Meist kommt es mit der einsetzenden Vegetationszeit zu einem allmählichen Austrocknen des Bodens. In diesem Jahr traf aber ein sehr frühes Einsetzen der Vegetationsperiode bereits Mitte März mit einer niederschlagsarmen und sonnigen Phase zusammen. So waren die oberen Bodenschichten schon im April auffällig trocken. Es zeichnet sich deshalb ab, dass zukünftig in der Landwirtschaft mehr bewässert werden wird. Derzeit liegt die Wasserentnahme für die Agrarwirtschaft nur bei 1,3 Prozent der gesamten Entnahmemenge. Aber der Bedarf wird steigen. Was wir dringend bräuchten, ist aber auch eine andere Art der Landwirtschaft, die auf die Klimaveränderungen reagiert: Mulchsaat, und Pflugverzicht beziehungsweise konservierende Bodenbearbeitung können beispielsweise die Verdunstung reduzieren und haben weitere positive Wirkungen auf die Bodenfruchtbarkeit.

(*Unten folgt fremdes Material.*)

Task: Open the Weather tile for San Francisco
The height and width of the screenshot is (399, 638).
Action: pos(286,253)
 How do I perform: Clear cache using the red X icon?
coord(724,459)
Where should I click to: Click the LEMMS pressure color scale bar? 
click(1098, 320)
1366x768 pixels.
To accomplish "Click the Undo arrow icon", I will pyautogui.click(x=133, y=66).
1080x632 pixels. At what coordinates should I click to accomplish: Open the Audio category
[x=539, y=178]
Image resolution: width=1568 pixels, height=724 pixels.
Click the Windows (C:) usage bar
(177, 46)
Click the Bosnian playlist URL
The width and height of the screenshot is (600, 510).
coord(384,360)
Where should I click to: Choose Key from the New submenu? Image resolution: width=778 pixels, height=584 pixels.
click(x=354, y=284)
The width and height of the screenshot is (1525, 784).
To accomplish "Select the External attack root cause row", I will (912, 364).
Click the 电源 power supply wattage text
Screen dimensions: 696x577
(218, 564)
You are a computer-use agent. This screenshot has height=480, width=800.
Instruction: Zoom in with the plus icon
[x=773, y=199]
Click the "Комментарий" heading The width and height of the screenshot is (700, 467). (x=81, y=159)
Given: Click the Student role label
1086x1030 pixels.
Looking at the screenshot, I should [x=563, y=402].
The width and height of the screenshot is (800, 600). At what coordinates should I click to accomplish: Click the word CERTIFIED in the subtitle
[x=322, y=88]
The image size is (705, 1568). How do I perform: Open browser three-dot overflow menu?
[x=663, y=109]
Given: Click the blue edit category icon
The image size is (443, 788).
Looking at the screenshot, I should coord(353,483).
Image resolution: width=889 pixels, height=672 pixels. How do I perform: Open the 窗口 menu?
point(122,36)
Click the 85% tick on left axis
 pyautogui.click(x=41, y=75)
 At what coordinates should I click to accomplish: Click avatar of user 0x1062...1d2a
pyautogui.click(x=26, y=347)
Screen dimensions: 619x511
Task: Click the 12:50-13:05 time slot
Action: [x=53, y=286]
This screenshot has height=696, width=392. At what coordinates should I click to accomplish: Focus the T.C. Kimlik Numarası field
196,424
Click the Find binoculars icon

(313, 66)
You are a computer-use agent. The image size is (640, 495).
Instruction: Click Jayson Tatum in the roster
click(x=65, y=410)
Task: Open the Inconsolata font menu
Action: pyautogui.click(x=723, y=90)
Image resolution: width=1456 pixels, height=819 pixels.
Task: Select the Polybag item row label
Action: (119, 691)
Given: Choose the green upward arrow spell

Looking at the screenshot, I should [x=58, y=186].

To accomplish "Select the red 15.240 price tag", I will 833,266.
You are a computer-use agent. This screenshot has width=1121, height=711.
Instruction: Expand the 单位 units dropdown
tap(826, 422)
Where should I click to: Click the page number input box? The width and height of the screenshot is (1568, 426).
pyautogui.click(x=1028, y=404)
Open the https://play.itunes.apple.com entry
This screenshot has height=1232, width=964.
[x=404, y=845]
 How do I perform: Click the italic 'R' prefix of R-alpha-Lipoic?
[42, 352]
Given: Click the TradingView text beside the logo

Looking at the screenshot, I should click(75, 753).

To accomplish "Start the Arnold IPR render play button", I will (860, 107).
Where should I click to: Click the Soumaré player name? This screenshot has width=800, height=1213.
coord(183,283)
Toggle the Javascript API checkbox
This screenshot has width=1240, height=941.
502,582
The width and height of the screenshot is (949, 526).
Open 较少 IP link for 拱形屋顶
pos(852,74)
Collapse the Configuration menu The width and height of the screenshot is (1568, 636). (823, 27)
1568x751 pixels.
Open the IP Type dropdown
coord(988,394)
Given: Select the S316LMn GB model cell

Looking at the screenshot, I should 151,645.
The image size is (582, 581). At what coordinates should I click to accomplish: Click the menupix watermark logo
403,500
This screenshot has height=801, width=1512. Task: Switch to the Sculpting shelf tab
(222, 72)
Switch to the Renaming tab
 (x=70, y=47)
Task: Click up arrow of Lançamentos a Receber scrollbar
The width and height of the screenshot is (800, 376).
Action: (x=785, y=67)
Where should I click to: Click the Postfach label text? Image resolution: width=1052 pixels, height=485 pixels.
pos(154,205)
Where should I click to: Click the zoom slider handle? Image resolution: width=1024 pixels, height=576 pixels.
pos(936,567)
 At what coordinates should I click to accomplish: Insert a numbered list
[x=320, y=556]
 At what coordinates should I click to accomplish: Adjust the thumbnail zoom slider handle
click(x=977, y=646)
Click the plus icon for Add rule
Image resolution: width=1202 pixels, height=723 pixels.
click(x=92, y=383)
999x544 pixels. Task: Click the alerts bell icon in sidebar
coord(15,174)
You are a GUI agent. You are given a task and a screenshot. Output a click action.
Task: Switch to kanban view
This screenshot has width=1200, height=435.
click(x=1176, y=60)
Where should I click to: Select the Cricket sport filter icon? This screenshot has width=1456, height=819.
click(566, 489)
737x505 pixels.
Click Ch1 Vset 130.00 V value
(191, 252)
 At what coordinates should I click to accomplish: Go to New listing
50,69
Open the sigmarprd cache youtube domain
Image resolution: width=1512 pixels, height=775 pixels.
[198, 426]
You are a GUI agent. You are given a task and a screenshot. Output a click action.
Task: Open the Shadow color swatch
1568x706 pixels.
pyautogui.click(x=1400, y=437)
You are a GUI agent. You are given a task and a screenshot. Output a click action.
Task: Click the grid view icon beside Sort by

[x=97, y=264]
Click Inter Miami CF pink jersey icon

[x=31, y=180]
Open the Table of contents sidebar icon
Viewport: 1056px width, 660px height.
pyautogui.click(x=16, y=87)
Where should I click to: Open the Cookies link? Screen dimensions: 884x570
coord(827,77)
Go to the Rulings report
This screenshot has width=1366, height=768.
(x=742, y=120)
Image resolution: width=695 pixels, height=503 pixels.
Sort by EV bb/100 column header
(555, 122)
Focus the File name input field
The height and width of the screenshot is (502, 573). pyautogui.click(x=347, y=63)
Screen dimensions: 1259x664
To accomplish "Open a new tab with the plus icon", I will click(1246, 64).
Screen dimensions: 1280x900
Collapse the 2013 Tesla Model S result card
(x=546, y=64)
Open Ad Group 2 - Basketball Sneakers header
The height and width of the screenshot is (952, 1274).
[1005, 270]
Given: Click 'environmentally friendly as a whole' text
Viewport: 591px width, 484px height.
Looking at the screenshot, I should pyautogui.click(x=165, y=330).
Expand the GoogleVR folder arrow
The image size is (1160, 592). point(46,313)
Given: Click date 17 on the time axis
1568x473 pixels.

Auch durch Sorten und Kulturarten, die besser mit Trockenstress zurechtkommen, können Ertragsausfälle reduziert werden. Überhaupt kann durch eine größere Diversifizierung an angebauten Sorten und Kulturarten das Risiko starker Ernteeinbußen oder gar eines Totalausfalls deutlich reduziert werden.
Was können wir tun, um uns besser auf mögliche Dürreperioden vorzubereiten?
Eine an den Klimawandel angepasste Landwirtschaft bietet langfristig besseren Schutz gegenüber Extremereignissen wie Hitzewellen und Trockenheit: resistentere Obst- und Getreidesorten, schonendere Bodenbewirtschaftung, Anbau angepasster Arten.
Die Wälder sollten zu Mischwäldern umgebaut werden. Kiefern und Nadelbäume haben keine guten Chancen. In den Kommunen können Frischluftschneisen, Flächenentsiegelung und lokale grüne Infrastrukturen, wie Straßenbäume, Fassaden- und Dachbegrünungen für ein besseres Klima und weniger Wasserverbrauch sorgen.